Vergi Usul Kanununun 'Gayrimenkullerin Maliyet Bedeline Giren Giderler' başlıklı 270 inci
maddesinin son fıkrasında özel tüketim vergilerinin (5035 sayılı Kanunun 48/c maddesiyle
değişmeden önce taşıt alım vergilerinin) maliyet bedeline dahil etmek veya genel giderler arasında
göstermek bakımından mükelleflerin seçimlik hakka sahip oldukları hükme bağlanmıştır.
Buna göre, aracın alımında ödenen özel tüketim vergisinin (taşıt alım vergisinin) aracın maliyetine
eklenmesi veya doğrudan genel giderler arasında yer alması mümkün bulunmaktadır.

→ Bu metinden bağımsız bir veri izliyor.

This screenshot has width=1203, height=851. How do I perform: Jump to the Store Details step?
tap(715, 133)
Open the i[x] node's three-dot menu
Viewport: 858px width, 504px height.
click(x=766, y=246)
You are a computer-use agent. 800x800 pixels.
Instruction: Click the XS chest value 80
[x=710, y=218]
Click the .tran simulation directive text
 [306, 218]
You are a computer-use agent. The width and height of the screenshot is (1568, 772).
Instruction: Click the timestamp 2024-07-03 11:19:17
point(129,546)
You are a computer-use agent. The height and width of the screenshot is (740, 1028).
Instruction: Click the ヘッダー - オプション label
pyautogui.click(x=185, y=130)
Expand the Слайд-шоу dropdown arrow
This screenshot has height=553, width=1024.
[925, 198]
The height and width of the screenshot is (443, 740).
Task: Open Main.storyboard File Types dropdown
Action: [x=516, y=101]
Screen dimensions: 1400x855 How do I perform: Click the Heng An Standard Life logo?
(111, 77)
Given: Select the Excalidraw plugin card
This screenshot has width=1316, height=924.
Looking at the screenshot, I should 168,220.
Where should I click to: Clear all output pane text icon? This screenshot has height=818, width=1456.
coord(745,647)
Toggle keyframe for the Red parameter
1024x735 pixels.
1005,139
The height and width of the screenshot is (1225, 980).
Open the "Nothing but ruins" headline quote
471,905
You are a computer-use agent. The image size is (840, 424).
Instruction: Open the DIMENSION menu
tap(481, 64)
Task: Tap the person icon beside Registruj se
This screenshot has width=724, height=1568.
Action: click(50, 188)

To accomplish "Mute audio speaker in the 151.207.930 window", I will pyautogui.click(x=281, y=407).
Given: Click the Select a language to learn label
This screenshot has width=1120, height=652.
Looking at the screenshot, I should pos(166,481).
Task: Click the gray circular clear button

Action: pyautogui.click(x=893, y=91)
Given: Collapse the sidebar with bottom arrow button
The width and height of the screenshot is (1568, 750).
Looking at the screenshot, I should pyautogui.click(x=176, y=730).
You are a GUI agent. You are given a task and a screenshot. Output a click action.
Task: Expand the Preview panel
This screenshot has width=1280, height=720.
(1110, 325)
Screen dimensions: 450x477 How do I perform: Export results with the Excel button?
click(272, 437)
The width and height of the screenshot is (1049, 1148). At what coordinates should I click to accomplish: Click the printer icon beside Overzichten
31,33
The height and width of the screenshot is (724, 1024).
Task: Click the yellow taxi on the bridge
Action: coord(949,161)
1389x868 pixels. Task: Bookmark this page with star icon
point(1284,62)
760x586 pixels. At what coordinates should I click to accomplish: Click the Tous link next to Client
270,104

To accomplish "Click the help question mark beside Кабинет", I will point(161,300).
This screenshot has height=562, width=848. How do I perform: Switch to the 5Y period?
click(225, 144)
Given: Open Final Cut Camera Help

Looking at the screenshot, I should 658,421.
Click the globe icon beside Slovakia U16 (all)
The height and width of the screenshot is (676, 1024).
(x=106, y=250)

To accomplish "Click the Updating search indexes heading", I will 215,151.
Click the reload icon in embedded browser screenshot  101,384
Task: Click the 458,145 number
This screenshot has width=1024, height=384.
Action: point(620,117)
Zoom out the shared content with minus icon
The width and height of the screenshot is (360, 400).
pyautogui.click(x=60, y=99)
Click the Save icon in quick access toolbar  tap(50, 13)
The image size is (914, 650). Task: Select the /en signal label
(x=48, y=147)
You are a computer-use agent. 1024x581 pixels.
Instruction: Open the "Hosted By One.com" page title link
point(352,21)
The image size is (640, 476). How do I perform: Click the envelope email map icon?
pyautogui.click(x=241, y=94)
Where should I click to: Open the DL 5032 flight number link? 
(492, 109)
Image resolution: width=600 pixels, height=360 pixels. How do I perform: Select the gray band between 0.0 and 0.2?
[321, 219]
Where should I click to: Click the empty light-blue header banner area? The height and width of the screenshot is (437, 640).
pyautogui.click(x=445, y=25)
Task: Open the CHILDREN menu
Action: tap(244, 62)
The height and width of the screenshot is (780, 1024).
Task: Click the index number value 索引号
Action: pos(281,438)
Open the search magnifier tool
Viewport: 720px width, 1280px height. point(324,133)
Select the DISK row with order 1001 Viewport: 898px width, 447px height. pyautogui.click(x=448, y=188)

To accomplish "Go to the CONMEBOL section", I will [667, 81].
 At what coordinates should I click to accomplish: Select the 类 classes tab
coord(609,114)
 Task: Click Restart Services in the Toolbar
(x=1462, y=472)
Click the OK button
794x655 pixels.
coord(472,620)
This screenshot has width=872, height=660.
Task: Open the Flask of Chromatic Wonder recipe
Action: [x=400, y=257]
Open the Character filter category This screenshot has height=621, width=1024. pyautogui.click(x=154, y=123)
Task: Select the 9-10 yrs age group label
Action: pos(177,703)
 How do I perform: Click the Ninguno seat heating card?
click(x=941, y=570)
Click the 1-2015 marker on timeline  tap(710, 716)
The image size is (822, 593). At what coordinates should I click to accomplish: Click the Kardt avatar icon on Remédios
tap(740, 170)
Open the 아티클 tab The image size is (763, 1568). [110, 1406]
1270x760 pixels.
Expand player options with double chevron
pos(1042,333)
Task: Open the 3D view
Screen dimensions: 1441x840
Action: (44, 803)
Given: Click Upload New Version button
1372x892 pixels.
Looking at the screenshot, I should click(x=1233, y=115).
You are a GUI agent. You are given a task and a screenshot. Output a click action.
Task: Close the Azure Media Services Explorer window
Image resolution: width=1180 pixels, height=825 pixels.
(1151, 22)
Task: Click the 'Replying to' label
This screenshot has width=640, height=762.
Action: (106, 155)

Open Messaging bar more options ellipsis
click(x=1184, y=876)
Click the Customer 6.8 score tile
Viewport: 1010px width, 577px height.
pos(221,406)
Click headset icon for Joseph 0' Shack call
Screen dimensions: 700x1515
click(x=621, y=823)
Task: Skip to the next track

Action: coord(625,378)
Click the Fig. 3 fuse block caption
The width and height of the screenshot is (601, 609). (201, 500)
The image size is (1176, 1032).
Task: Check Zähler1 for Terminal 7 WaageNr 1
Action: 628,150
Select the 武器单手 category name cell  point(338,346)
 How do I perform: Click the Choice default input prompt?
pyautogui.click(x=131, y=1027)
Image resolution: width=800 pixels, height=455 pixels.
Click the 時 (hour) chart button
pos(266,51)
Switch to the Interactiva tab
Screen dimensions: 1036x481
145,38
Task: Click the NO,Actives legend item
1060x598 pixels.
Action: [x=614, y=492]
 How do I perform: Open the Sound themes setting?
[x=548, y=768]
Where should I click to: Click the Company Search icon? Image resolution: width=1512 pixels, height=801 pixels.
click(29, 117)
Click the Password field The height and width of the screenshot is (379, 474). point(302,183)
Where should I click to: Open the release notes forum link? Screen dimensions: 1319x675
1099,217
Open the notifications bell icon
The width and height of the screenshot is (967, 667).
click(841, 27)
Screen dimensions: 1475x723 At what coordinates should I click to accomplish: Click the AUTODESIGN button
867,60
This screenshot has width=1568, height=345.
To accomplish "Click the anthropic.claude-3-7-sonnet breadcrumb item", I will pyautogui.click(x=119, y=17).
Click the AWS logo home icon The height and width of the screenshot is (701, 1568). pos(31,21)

5035 sayılı Kanunun 21 inci maddesi ile değişik 197 sayılı Motorlu Taşıtlar Vergisi Kanununun
'Tanımlar' başlıklı 2 nci maddesinin 7 nci bendinde; "Arazi Taşıtı: Karayollarında yolcu ve yük
taşıyabilecek şekilde imal edilmiş olmakla beraber bütün tekerlekleri motordan güç alan veya
alabilen motorlu araçtır.", 10 uncu bendinde ise "Kamyonet: îzin verilen azami yüklü ağırlığı 3,5
tonu geçmeyen ve yük taşımak için imal edilmiş motorlu araçtır." şeklinde tanımlanmıştır.
Anılan Kanunun 6 nci maddesinde ise, (I) sayılı tarifede yazılı taşıtlar dışında kalan motorlu kara
taşıtlarının (II) sayılı tarifeye göre vergilendirileceği hükme bağlanmıştır.
Yukarıda yer alan hükümlere göre, yazınıza konu taşıtın yük ve yolcu taşıyabilen iki sıralı oturma
yeri (çift kabin) bulunan ve arazi vitesi olmayan bir taşıt olması ve bütün tekerlekleri motordan güç
alan veya alabilen (4x4) arazi taşıtı niteliğine sahip bulunmaması nedeniyle, söz konusu taşıtın 197
sayılı Kanunun (II) sayılı tarifesine göre vergilendirilmesi gerekmektedir.
197 sayılı Kanunun 'Gider Kaydedilmeme Hali' başlıklı 14 üncü maddesine "(3088 sayılı Kanunun
9'uncu maddesiyle değişen madde) Bu Kanuna bağlı (I), (III) ve (IV) sayılı tarifelerde yer alan
taşıtlardan (Ticari maksatla kullanılan uçak ve helikopterler ile taşıt kiralama faaliyeti ile uğraşan
işletmelerin bu amaçla kiraya verdikleri taşıtlar hariç) alınan vergi ve cezalar ile gecikme zamları
gelir ve kurumlar vergilerinin matrahlarının tespitinde gider olarak kabul edilmez" hükmü (II) sayılı
tarifeye göre vergilendirilen taşıtları kapsamadığından, yazınıza konu taşıta ait motorlu taşıtlar
vergisi gider olarak kabul edilebilecektir.
2464 sayılı Belediye Gelirleri Kanununa eklenen mükerrer 44 üncü madde ile yürürlüğe giren Çevre
Temizlik Vergisinin mükellefi, söz konusu vergiye konu konut, işyeri ve diğer şekillerde. kullanılan
binaları kullananlardır. Dolayısıyla, sahibi bulundukları veya kiraladıkları(kiracı sıfatıyla)
işyerlerinde ticari faaliyetlerini idame ettiren ticaret erbabının söz konusu işyerleri için ödedikleri
çevre temizlik vergilerini safı kazancın tespit edilmesinde gider olarak indirmeleri mümkün
bulunmaktadır.
Bilgi edinilmesini ve gereğini rica ederim.